> Problem to solve: Leave out the pictures and repeat every record exactly.

> Extracted data:
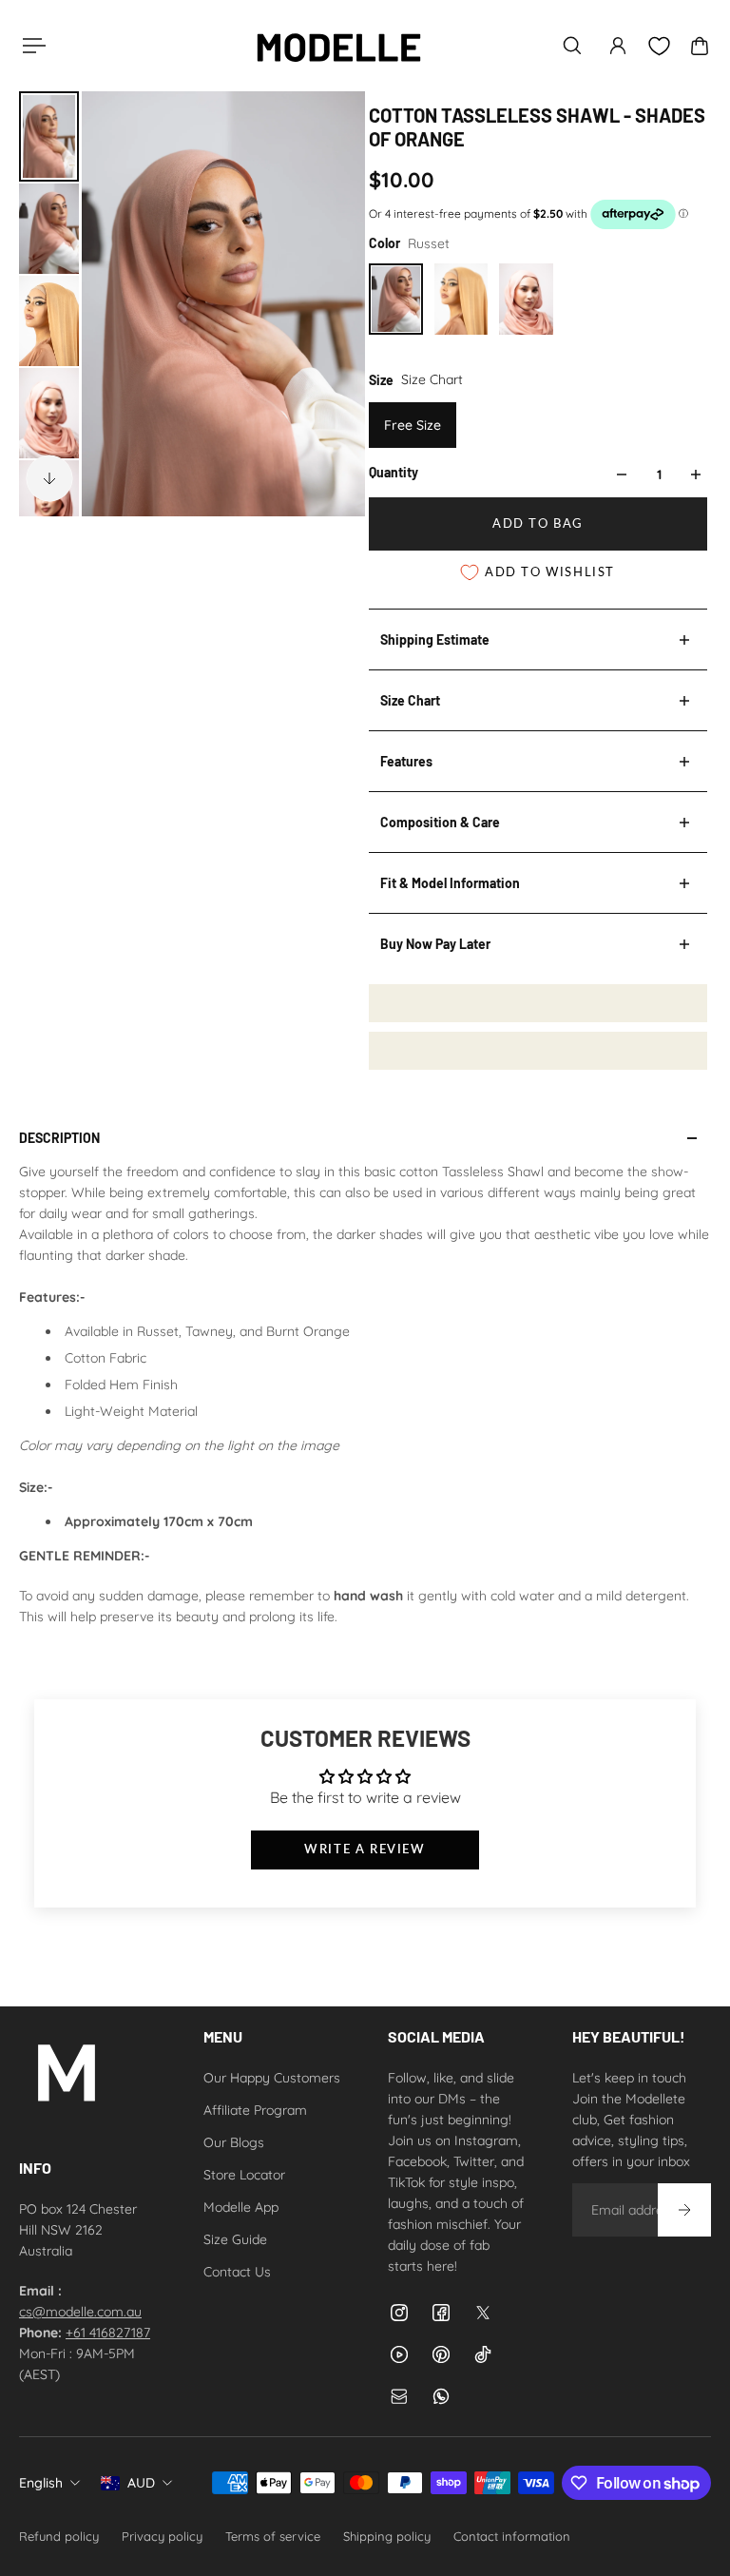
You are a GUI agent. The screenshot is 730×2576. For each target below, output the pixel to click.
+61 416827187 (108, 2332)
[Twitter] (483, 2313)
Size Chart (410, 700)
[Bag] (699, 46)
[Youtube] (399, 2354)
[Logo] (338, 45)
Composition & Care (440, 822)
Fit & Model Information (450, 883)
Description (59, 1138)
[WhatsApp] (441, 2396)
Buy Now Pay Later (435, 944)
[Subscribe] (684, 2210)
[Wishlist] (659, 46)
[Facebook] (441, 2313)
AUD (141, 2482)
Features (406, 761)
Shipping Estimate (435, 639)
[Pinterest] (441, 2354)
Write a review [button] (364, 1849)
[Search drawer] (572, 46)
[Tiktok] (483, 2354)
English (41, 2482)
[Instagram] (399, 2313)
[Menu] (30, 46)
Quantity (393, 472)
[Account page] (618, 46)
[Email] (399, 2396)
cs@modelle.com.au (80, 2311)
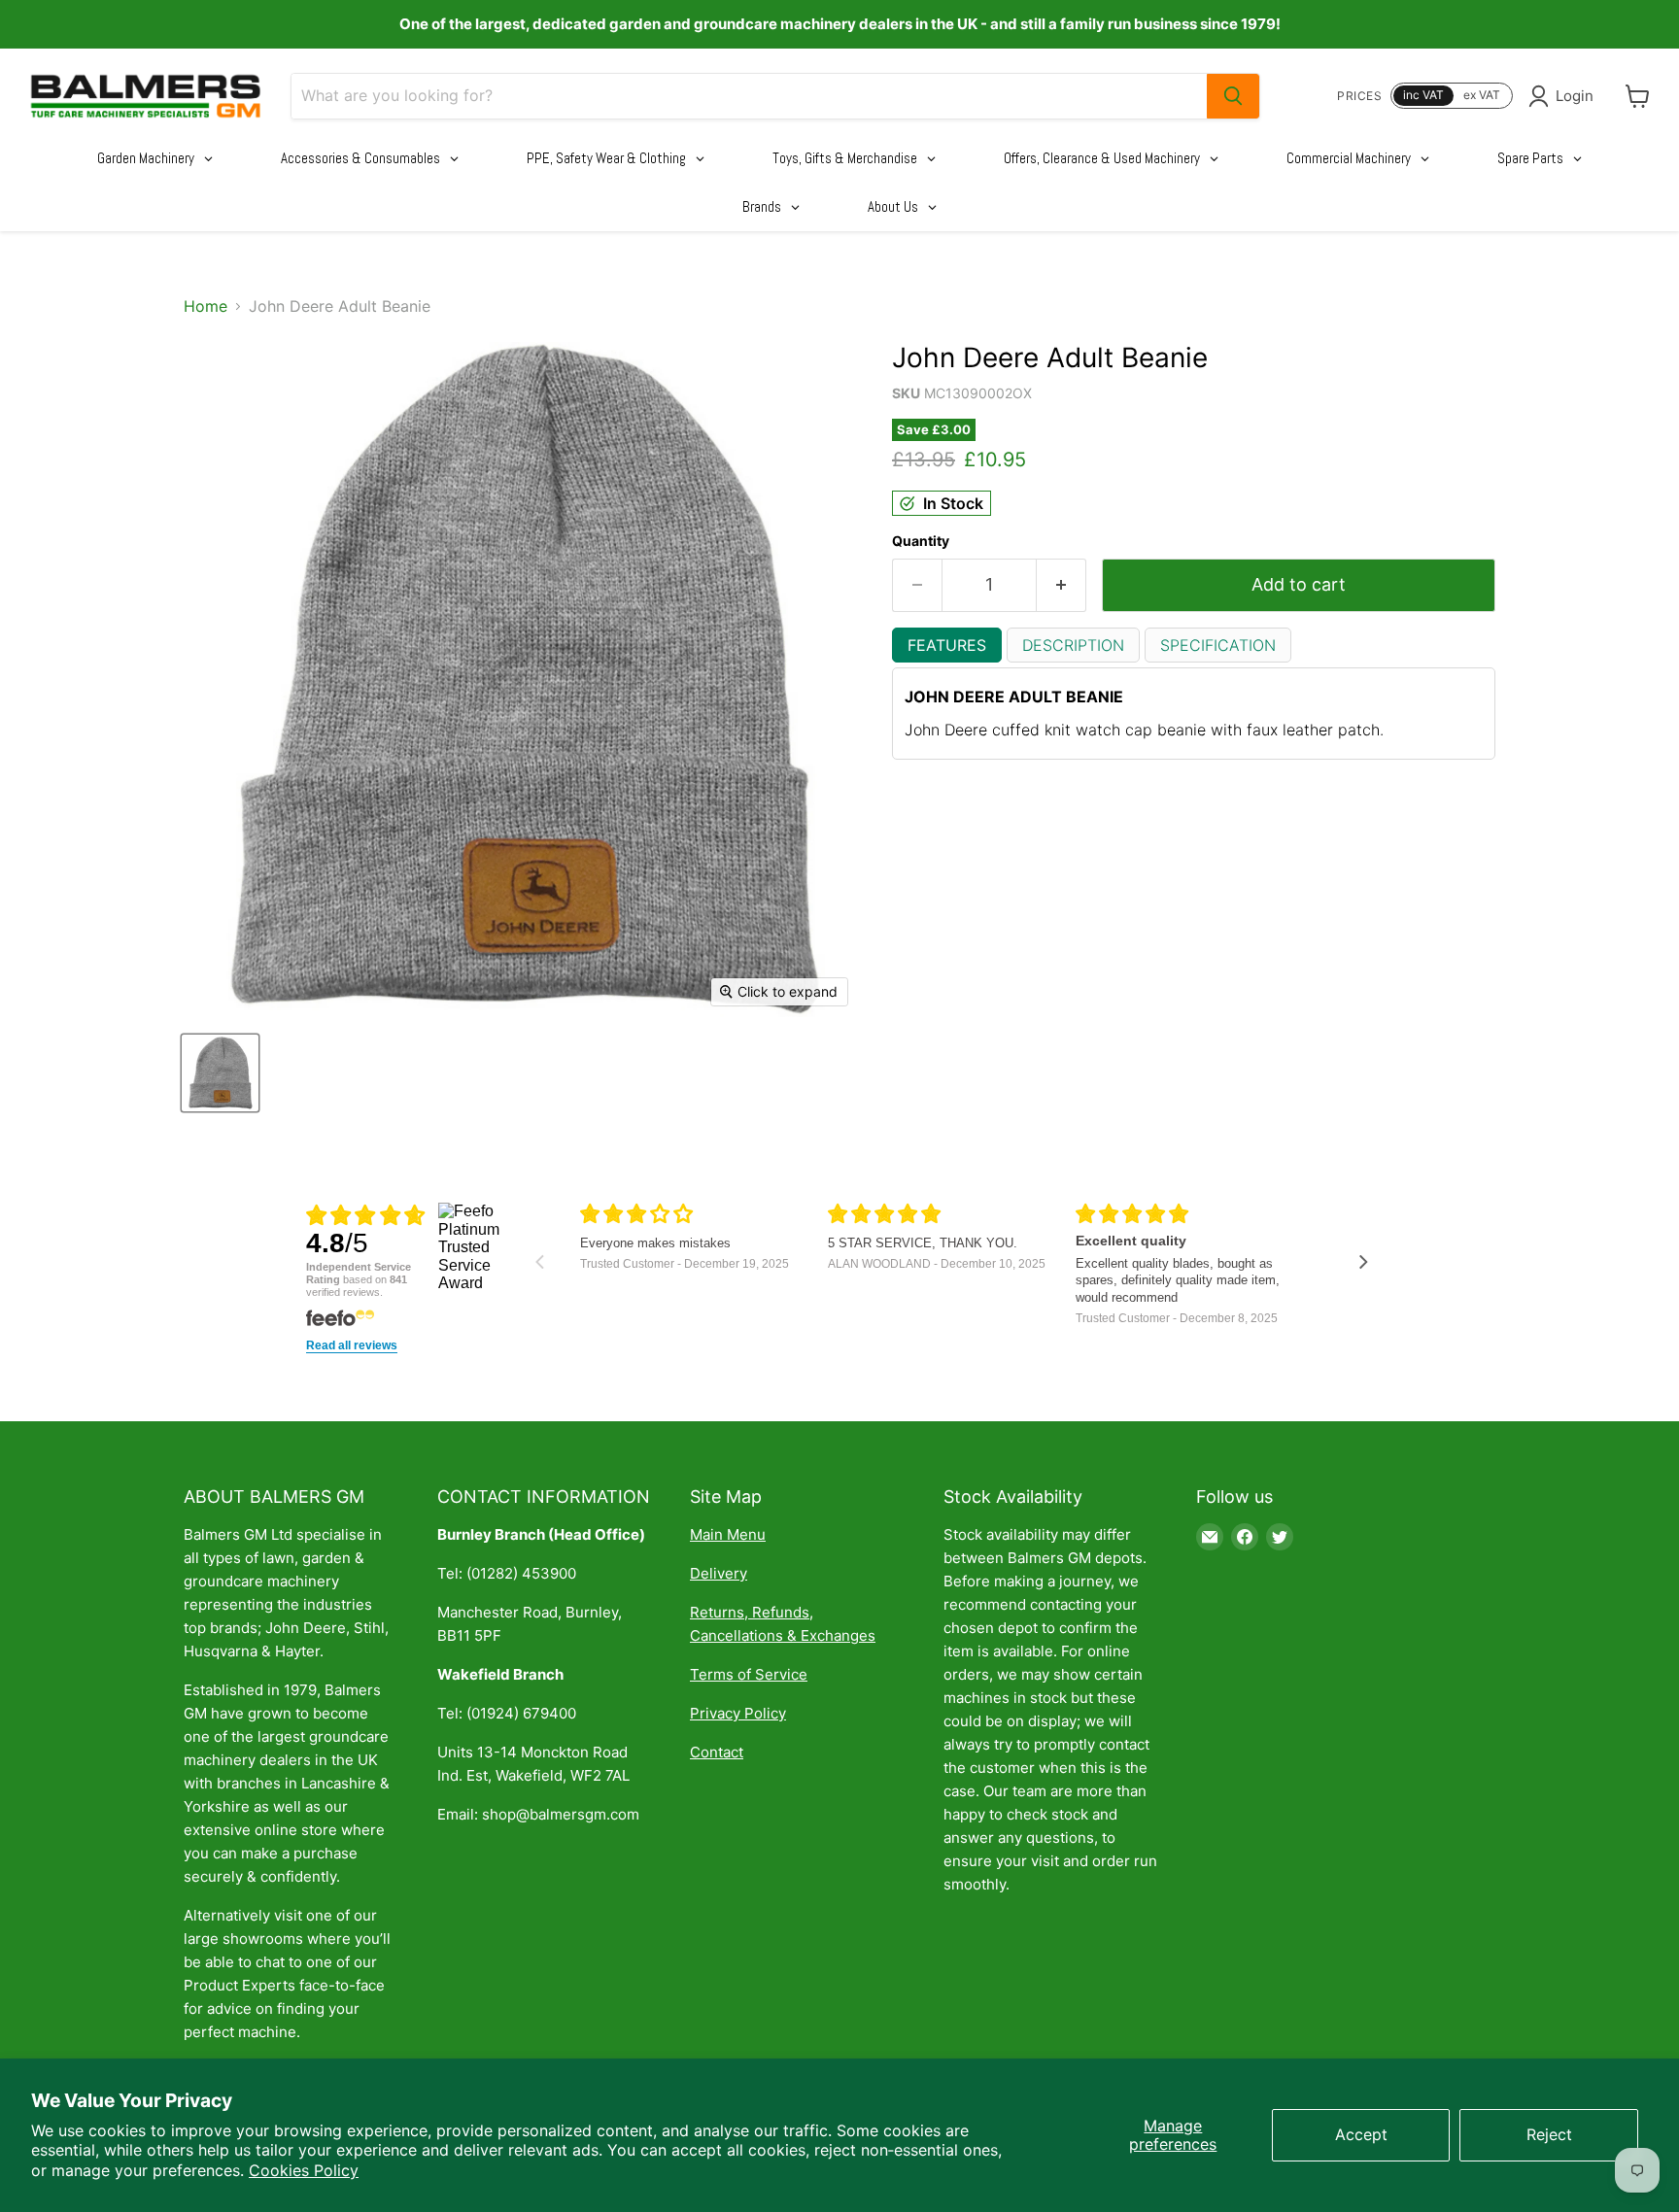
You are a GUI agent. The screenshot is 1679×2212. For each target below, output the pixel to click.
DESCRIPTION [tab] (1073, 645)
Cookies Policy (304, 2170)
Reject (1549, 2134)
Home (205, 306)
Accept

> Response area:
You are a GUI agent. The screenshot is 730×2576. For each target below, output the pixel to click.
+61 416827187 (108, 2332)
[Twitter] (483, 2313)
Size Chart (410, 700)
[Bag] (699, 46)
[Youtube] (399, 2354)
[Logo] (338, 45)
Composition & Care (440, 822)
Fit & Model Information (450, 883)
Description (59, 1138)
[WhatsApp] (441, 2396)
Buy Now Pay Later (435, 944)
[Subscribe] (684, 2210)
[Wishlist] (659, 46)
[Facebook] (441, 2313)
AUD (141, 2482)
Features (406, 761)
Shipping Estimate (435, 639)
[Pinterest] (441, 2354)
Write a review [button] (364, 1849)
[Search drawer] (572, 46)
[Tiktok] (483, 2354)
English (41, 2482)
[Instagram] (399, 2313)
[Menu] (30, 46)
Quantity (393, 472)
[Account page] (618, 46)
[Email] (399, 2396)
cs@modelle.com.au (80, 2311)
You are a GUI agent. The screenshot is 1679×2212. For each target below, output the pixel to click.
DESCRIPTION [tab] (1073, 645)
Cookies Policy (304, 2170)
Reject (1549, 2134)
Home (205, 306)
Accept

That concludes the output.